(Available data)
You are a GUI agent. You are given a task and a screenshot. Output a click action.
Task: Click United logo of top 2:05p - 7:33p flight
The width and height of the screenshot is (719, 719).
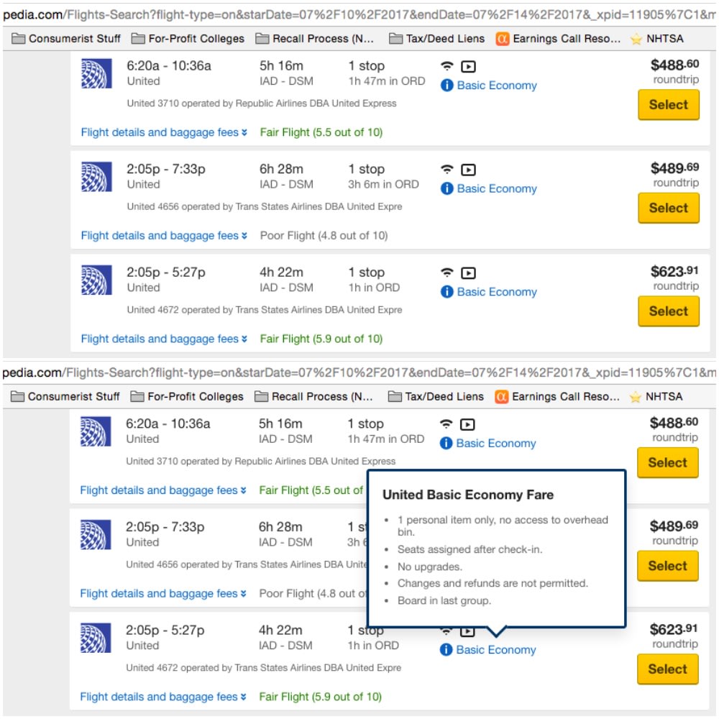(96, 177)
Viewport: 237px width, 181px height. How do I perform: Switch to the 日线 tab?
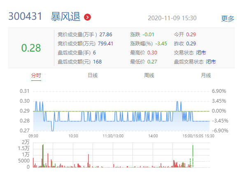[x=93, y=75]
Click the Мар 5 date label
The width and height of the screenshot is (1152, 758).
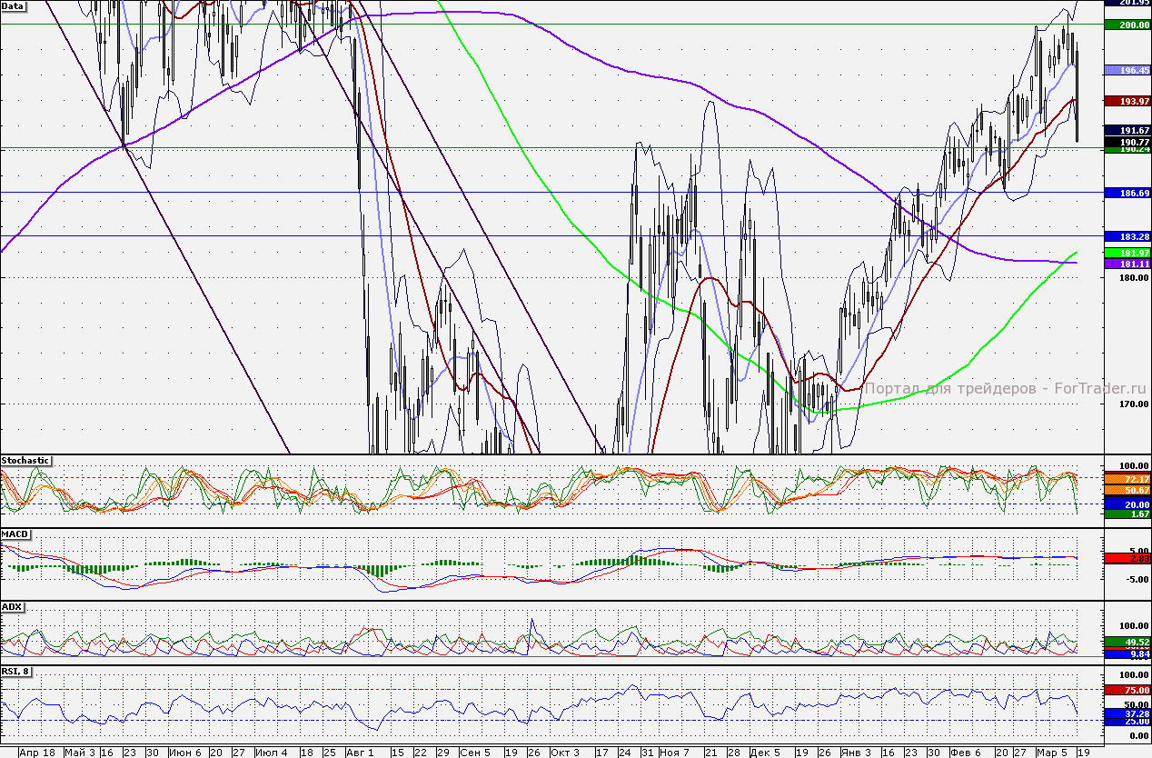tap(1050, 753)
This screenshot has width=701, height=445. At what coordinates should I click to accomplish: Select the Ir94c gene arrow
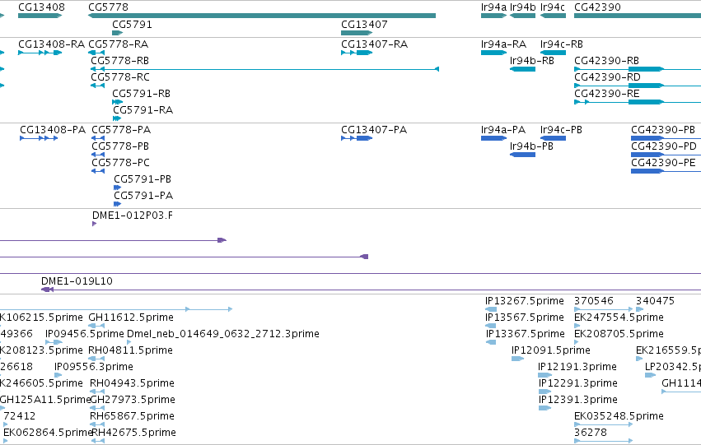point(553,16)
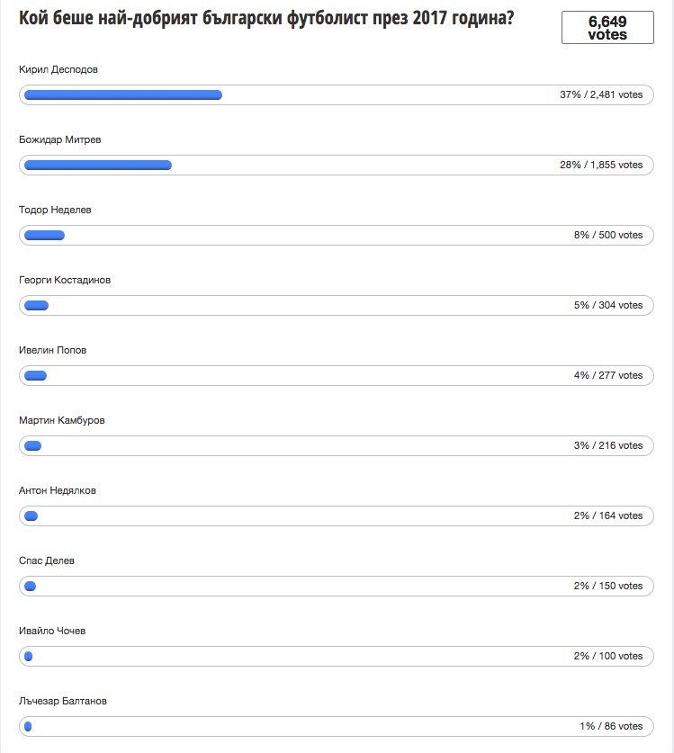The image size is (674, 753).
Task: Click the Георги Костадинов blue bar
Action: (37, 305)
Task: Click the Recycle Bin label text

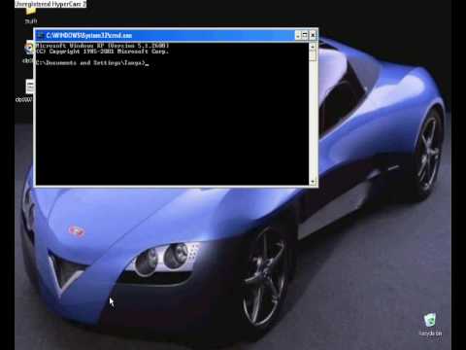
(End Available data)
§ **Your task**
Only the lines from the one containing "The width and height of the screenshot is (1152, 758)." through the final line of the data should be given again, exactly and without pictures.

§ **Answer space**
The width and height of the screenshot is (1152, 758).
tap(1050, 753)
This screenshot has width=701, height=445. At what coordinates should I click to accomplish: Select the Ir94c gene arrow
point(553,16)
The image size is (674, 753).
Task: Click the Георги Костадинов blue bar
Action: (37, 305)
Task: Click the Recycle Bin label text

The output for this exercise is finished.